I criteri di precedenza 

Le domande devono essere presentate tassativamente entro il 28 gennaio. Molti genitori credono però che sia preferibile effettuare le iscrizioni il prima possibile, così da avere la precedenza sugli altri studenti. Non è così che stanno le cose. L’ordine di presentazione delle domande non è un criterio di precedenza. I criteri di precedenza sono scelti dalla scuola, ma solitamente si prendono in considerazione la vicinanza dell’indirizzo di residenza alla scuola, eventuali impegni lavorativi delle famiglie nei pressi della scuola, la presenza all’interno dello stesso plesso di fratelli maggiori. 

Per rendere possibile una più semplice gestione delle eventuali eccedenze che dovessero palesarsi, è possibile indicare non solo la scuola in cui si desidera che il proprio figlio venga iscritto, ma anche altri due istituti. Al momento dell’iscrizione è necessario anche individuare l’orario settimanale. Per la primaria sono disponibili 3 diverse opzioni, 24, 27 oppure 40 ore. Per le scuole medie invece l’orario settimanale è di 30 oppure di 36 ore. Per le scuole superiori, è necessario anche indicare un indirizzo di studio, tra quelli previsti dagli ordinamenti in atto. 

 

È possibile un ripensamento?

Mettiamo il caso che una famiglia abbia effettuato tutte le valutazioni necessarie e abbia deciso di iscrivere il proprio figlio alla scuola vicino a casa. Un genitore però viene trasferito per motivi di lavoro dall’altra parte della città. La famiglia potrebbe quindi avere un ripensamento. Forse sarebbe stato meglio, potrebbero dire, aver iscritto nostro figlio ad un’altra scuola, più vicina al posto di lavoro, per rendere più semplici gli spostamenti e la gestione di tutti gli impegni. 
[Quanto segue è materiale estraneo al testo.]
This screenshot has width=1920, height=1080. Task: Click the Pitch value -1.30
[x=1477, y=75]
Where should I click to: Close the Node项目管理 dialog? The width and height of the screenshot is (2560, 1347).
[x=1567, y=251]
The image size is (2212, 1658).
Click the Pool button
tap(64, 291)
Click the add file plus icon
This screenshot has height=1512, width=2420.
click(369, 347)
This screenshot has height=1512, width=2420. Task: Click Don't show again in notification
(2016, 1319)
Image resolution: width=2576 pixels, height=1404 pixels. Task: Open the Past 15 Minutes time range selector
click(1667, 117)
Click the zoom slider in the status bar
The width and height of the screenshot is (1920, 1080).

Nessun problema. È infatti possibile contattare la scuola, chiedere la restituzione della domanda, e fare una nuova domanda. Tutto questo però è possibile solo per i ripensamenti che hanno luogo entro il 28 gennaio. A seguito di questa data, ad iscrizioni quindi ormai chiuse, la situazione è diversa. È possibile infatti solo chiedere il nullaosta, che non è detto venga concesso. Viene concesso infatti solo se vi sono dei posti disponibili nella scuola prescelta.